▶ [WHAT IS EXPECTED]: In the entries below, the line with "Task: Open the Free Agents list" marks the start. Return it and every following line exactly, ending with the last.

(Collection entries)
——
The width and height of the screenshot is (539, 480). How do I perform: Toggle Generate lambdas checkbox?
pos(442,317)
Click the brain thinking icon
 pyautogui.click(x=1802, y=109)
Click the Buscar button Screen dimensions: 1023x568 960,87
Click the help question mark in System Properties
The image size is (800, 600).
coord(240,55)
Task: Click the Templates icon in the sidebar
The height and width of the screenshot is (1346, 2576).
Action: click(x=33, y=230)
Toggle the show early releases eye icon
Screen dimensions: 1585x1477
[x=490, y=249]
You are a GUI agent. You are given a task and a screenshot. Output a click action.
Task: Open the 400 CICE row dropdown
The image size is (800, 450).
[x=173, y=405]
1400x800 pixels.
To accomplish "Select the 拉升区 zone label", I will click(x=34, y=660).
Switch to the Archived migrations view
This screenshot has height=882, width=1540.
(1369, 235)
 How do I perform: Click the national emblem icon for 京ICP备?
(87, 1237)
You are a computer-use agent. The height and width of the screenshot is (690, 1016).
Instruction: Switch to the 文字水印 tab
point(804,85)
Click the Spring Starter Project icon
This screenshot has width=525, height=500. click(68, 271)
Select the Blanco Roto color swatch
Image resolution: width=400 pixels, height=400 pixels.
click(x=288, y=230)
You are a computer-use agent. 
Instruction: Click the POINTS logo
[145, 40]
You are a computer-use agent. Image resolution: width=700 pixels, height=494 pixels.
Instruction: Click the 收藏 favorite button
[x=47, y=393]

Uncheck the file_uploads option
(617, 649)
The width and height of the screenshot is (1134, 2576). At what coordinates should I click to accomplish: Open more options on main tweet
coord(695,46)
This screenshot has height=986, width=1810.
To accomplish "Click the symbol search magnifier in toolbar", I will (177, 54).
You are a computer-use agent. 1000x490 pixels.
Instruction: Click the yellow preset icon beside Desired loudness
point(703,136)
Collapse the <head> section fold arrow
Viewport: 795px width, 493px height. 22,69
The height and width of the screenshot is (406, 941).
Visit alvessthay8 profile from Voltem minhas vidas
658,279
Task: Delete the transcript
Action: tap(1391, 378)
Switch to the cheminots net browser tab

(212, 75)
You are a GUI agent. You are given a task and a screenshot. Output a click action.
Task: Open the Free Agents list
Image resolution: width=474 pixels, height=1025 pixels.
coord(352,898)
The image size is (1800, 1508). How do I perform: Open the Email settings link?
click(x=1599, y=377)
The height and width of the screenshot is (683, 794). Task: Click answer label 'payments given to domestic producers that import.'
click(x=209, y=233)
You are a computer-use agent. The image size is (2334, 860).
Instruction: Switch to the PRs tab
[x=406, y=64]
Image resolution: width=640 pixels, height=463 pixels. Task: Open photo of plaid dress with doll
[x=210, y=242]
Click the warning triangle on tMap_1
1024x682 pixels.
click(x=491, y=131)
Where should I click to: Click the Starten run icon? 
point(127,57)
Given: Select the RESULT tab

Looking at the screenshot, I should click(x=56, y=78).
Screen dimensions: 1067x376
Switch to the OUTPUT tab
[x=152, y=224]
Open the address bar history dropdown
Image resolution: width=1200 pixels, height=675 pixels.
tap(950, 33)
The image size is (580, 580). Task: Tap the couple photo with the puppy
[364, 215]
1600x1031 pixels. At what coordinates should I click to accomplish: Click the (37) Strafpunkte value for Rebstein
——
▶ [RESULT FOR THIS TASK]:
Task: Open the Free Agents list
Image resolution: width=474 pixels, height=1025 pixels.
coord(352,898)
The image size is (1800, 1508). How do I perform: Open the Email settings link?
click(x=1599, y=377)
The height and width of the screenshot is (683, 794). Task: Click answer label 'payments given to domestic producers that import.'
click(x=209, y=233)
You are a computer-use agent. The image size is (2334, 860).
Instruction: Switch to the PRs tab
[x=406, y=64]
Image resolution: width=640 pixels, height=463 pixels. Task: Open photo of plaid dress with doll
[x=210, y=242]
Click the warning triangle on tMap_1
1024x682 pixels.
click(x=491, y=131)
Where should I click to: Click the Starten run icon? 
point(127,57)
Given: Select the RESULT tab

Looking at the screenshot, I should click(x=56, y=78).
Screen dimensions: 1067x376
Switch to the OUTPUT tab
[x=152, y=224]
Open the address bar history dropdown
Image resolution: width=1200 pixels, height=675 pixels.
tap(950, 33)
The image size is (580, 580). Task: Tap the couple photo with the puppy
[364, 215]
1600x1031 pixels. At what coordinates should I click to accomplish: Click the (37) Strafpunkte value for Rebstein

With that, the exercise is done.